One night she woke from a troubled dream. She had seen herself nursing Penthesilea in her arms once again, while Achilles stood above them, huge and terrible, and a small brown viper coiled itself unnoticed around his ankle. She got up too disturbed to sleep, leaving the chamber that she shared with Coronilla and went out of the slumbering palace. The quiet streets of the citadel were bathed in moonlight.
A few guards stepped out to challenge her, but when they saw that it was the Snake Lady, they bowed and let her pass. She made her way to the Southern Tower and crept up the stairway to the lookout point. She stood there for a while, looking down across the quiet plain. All along the distant seaboard torches burned where the tents and huts of the Achaeans lay. It was hard to believe in the silver moonlight that so much terror and destruction could be wrought here, in this beautiful landscape.
There was a sigh and a scuffling sound behind her and a voice that she knew: “I see the Snake Lady cannot sleep either!”
She turned sharply and saw a silhouette of broad shoulders a
nd a glint of golden silver hair above. She recognized the shape and voice of Paris. Though he was not her favorite person, he seemed very subdued and unthreatening here in the dark. “You are right, I could not sleep,” she agreed.

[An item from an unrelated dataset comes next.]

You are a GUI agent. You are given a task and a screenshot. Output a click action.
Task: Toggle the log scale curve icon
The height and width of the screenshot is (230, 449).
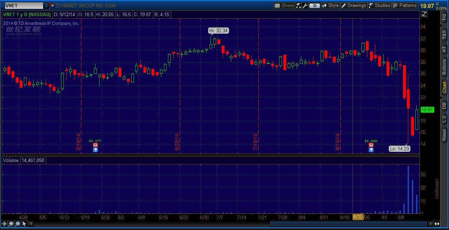tap(424, 14)
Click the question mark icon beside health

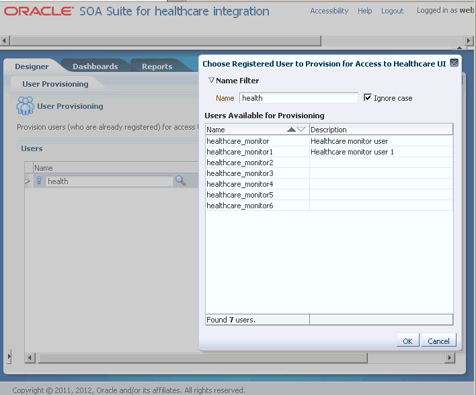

“Such a beautiful site for so much pain and misery,” he said, and his words so closely echoed Myrina’s own thoughts that she was startled and couldn’t think how to reply. “And so much of it must be borne here, on these shoulders,” he went on.
Myrina still could not think what to say. She had never imagined that he cared or was bothered by the responsibility that he should indeed feel.
Paris sighed. “Do you know what the worst thing is? If I could go back in time and change it all, I know that I would still do the same. I would do anything to be with Helen, however high the cost.”
Myrina was touched by his honest words. This was not the boastful favorite prince whom she remembered from long ago. This was a man worn by harsh experience, who had grown to know himself and face his faults, however bad they were.
“Helen wins everyone’s heart,” she told him gently. “Somehow she makes you love her even if you do not want to.”
“Even the fierce Moon Riders?” Paris teased.
“Even them,” Myrina agreed.
Then Paris’s voice became serious again. “I am so sorry for the loss of your brave Penthesilea.”
Myrina nodded. “You should not think yourself responsible for that. Penthesilea always did exactly what she wanted. Nothing could have stopped her riding out that day.”
Paris moved to stand beside her, and they both stared out toward the farthest end of the shore, where Achilles’ tents and huts were sited.
“How can we defeat him?” Paris murmured. “A man like a bear, who leads his poisoned ants so that they swarm around us in every direction. It seems that no one can defeat him, not Penthesilea, not even my brave brother Hector.”
“Of course they can’t; the man is protected like a tortoise,” Myrina agreed. “That gleaming armor covers him from head to toe.”